AWQ (Lin et al., 2023) observes that not all weights are equally important — weights that correspond to channels with large activations are more sensitive to quantization error. AWQ protects these weights:

Python
# Using AutoAWQ library
from awq import AutoAWQForCausalLM
from transformers import AutoTokenizer

model_name = "meta-llama/Llama-3-8B"
tokenizer = AutoTokenizer.from_pretrained(model_name, trust_remote_code=True)

# Calibration data
calibration_data = [
    {"role": "user", "content": "Explain the mechanism of warfarin."}
]

model = AutoAWQForCausalLM.from_pretrained(model_name)

quant_config = {
    "zero_point": True,  # Asymmetric quantization
    "q_group_size": 128,
    "w_bit": 4,
    "version": "GEMM",
}

model.quantize(tokenizer, quant_config=quant_config, calib_data=calibration_data)
model.save_quantized("./llama3-8b-awq")

# AWQ typically achieves better quality than GPTQ at the same bit width
# and is faster at inference (optimized GEMM kernels)

Quantization Comparison

Python
# Benchmark: LLaMA-3-8B quality vs memory
results = {
    "BF16 (baseline)": {"memory_gb": 15.0, "perplexity": 8.2, "tokens_per_sec": 50},
    "INT8 (bitsandbytes)": {"memory_gb": 8.0, "perplexity": 8.3, "tokens_per_sec": 45},
    "NF4 (QLoRA/bnb)": {"memory_gb": 4.5, "perplexity": 8.5, "tokens_per_sec": 55},
    "GPTQ-4bit": {"memory_gb": 4.3, "perplexity": 8.4, "tokens_per_sec": 80},
    "AWQ-4bit": {"memory_gb": 4.3, "perplexity": 8.35, "tokens_per_sec": 90},
}

print(f"{'Method':<25} {'Memory':>10} {'Perplexity':>12} {'Speed':>12}")
print("-" * 60)
for method, stats in results.items():
    print(f"{method:<25} {stats['memory_gb']:>9.1f}GB {stats['perplexity']:>12.2f} {stats['tokens_per_sec']:>10}t/s")

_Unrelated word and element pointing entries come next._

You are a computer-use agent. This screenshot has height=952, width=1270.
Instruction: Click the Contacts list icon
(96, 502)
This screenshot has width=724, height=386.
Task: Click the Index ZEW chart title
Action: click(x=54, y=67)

Choosing a Quantization Method

| Need | Method | |---|---| | Fine-tune a quantized base model | bitsandbytes NF4 (QLoRA) | | Fast inference, maximum quality | AWQ-4bit | | Industry standard compatibility | GPTQ-4bit | | Moderate compression, minimal setup | INT8 (load_in_8bit=True) | | CPU inference | GGUF (llama.cpp format) |

For production inference on GPU, AWQ-4bit with optimized kernels (vLLM or TGI) achieves the best throughput-quality tradeoff. For fine-tuning on limited hardware, QLoRA with NF4 is the standard approach.